Place Students at the Center
Students have always been at the heart of school librarians’ efforts, and those in our field who are “tireless in their active support for student learners” are respected for being “vocal supporter[s] of students…[and they] help [us] remember why [we] became librarian[s] in the first place!”
Guide, Support, and Encourage
Everyone can use a helping hand, reassurance, and commendation every once in a while, and school librarians appreciate those who: are “always willing to go the extra mile to help any and every one,” “seek ways to lift [school librarians] up at every opportunity,” “will talk to [school librarians] about anything whenever [they] need a colleague…to bounce ideas, tasks, or problems [off of],” and “inspire [us] to think BEYOND daily library business and connect to [the] BIG Picture world of education, citizenship, and innovation.”
Exhibit Passion, Energy, and Enthusiasm for School Libraries and School Librarians
School librarians have high regard for colleagues who “lead out loud with passion,” are “tireless,” “exude so much enthusiasm,” “are passionate about what they do,” “are enthusiastic and make [us] think [we] can do it too,” possess “incredible work ethic, attitude, and the patience of a saint,” “go above and beyond,” are “optimistic about the future of libraries,” and demonstrate “dedication to the craft of teacher-librarianship.”

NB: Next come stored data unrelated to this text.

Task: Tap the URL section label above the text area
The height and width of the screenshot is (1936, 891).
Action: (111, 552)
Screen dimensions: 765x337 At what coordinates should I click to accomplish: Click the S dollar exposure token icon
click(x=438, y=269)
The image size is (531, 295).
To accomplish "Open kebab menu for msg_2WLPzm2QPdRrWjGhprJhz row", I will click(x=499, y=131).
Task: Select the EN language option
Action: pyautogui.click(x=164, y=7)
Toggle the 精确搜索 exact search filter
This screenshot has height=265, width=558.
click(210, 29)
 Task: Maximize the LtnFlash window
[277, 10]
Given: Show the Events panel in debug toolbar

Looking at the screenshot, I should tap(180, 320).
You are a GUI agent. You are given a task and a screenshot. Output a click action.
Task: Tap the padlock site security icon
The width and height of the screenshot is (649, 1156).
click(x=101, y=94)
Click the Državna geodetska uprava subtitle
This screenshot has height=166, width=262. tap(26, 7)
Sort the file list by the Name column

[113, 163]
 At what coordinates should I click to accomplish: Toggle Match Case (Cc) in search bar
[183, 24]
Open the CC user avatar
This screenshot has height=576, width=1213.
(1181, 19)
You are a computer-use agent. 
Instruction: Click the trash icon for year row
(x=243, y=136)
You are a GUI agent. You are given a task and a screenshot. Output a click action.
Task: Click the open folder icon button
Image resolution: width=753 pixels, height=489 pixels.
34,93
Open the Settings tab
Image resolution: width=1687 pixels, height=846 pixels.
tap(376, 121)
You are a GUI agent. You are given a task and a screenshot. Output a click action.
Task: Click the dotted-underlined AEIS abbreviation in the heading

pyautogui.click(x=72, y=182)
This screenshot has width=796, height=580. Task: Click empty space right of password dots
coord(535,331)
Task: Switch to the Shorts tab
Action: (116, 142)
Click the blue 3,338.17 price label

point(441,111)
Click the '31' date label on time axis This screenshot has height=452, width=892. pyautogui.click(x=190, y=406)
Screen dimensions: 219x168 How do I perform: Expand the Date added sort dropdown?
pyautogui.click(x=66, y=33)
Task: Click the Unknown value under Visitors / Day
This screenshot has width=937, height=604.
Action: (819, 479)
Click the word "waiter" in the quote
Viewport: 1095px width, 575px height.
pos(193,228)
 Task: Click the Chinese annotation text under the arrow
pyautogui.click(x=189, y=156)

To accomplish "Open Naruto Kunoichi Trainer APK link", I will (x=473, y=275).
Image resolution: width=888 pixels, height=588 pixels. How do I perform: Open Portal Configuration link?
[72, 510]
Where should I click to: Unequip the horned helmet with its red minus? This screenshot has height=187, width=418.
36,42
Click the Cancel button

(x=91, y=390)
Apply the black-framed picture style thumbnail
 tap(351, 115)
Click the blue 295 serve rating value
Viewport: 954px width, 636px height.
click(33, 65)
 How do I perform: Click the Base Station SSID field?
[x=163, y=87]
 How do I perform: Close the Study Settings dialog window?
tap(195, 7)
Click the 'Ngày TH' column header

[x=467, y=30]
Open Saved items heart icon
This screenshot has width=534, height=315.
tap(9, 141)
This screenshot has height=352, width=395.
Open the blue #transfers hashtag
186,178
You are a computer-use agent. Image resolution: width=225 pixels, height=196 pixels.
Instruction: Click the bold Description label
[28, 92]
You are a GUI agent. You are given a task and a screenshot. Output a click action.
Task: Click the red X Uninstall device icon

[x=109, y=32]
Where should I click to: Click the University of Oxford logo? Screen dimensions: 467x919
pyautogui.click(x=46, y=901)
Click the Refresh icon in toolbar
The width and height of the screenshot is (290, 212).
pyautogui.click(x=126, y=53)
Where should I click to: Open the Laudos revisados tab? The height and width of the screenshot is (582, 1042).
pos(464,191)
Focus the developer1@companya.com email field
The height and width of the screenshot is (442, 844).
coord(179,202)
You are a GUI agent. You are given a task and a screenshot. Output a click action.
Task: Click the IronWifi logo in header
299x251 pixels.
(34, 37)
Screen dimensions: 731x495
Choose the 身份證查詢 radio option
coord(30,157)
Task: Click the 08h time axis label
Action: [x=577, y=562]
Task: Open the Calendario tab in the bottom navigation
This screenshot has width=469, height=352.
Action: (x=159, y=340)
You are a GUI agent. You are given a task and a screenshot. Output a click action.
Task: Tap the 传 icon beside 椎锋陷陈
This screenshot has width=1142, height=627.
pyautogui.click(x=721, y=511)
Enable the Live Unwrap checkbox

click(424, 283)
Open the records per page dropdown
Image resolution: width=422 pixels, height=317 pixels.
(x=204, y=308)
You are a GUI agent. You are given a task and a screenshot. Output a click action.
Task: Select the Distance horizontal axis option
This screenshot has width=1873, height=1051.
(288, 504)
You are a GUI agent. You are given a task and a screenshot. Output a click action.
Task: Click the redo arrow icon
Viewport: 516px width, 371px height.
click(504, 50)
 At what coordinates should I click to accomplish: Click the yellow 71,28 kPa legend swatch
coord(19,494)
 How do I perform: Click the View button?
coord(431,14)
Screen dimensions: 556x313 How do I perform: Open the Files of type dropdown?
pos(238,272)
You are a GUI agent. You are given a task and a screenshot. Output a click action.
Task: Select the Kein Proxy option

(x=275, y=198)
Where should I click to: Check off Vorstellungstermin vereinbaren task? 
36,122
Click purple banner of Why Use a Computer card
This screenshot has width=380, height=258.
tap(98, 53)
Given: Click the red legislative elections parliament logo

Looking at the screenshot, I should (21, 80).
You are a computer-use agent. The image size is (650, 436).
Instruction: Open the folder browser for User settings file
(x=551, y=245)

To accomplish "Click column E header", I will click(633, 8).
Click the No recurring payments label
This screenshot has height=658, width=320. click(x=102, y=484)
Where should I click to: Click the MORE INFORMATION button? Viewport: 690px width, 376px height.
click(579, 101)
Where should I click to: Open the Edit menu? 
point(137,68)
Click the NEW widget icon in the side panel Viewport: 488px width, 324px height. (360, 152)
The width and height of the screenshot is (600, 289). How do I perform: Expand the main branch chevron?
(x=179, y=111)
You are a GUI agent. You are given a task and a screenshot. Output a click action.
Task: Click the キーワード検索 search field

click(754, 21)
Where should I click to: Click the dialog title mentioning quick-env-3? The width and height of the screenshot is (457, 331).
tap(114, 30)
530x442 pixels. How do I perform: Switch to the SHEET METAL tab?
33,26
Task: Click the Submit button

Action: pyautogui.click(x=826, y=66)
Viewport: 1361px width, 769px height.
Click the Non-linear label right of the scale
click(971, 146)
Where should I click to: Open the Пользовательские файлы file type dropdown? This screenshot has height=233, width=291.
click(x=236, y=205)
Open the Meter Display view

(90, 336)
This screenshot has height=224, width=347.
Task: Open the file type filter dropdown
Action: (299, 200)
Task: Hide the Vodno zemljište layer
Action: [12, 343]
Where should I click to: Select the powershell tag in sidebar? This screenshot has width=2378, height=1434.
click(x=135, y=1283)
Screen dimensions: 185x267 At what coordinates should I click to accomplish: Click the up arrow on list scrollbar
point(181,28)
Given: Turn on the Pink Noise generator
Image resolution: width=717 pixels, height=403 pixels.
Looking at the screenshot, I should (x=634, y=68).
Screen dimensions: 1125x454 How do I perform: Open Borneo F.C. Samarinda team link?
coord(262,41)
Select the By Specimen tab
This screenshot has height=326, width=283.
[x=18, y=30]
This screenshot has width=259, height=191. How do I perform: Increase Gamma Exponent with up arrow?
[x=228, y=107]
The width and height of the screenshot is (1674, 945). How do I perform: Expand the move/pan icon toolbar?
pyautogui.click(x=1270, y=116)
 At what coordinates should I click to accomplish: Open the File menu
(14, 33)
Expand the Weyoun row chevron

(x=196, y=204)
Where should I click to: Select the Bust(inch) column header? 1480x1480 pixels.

Innovate, Create, and Take Chances
The Standards for the 21st Century Learner (AASL, 2007) articulate the importance of skills that enable learners to “create products that express new understandings,” and school librarians take notice of those skills in leaders as well. “They are always either on top of what’s new…or creating new paths that influence library trends.” They also admire colleagues who are “always on the cutting edge,” “extremely creative,” and “not afraid to jump in to try new things.”
Enact Practical Plans and Solutions
School library leaders “create dynamic programs for students, staff, and library peers,” and “solutions to actual problems” that are “practical yet pedagogically sound” and that another librarian could “take back and immediately implement in [their] own library.” In fact, other librarians admit to “stealing their ideas” in order “to improve [their] practice[s].”
Demonstrate Professional Knowledge and Expertise
Other school librarians “trust what [a school librarian leader] believes and says…if something in the library arena is trending, [a leader] knows about it” through “keep[ing] up with current trends, policies, laws and mandates as they pertain to school libraries.” Additionally, school library leaders have developed “expertise in many curriculum areas,” “articulate ideas and synthesize complex information,” “think beyond the superficial,” confer “good consideration to questions,” are “up-to-date on technology and what students like to read,” and don’t “just jump on every bandwagon.”
Share Widely and Frequently
Professional sharing was the most commonly identified quality of school library leaders. As a field committed to collaboration, it stands to reason that school librarians would value this foundational component of partnerships. School library leaders “share what they are doing with everyone” “via Twitter,” “website, blog” “professional networks,” “presenting in person and digitally” through “webinars,” “workshops,” and “professional development” sessions.
School Librarian Connections urges new and veteran school librarians to reflect upon the knowledge, skills, and dispositions of school library leaders and then take the bold step of performing one, multiple, or all of the actions articulated in the leadership themes listed above. Be the leader you wish to see in the school library world!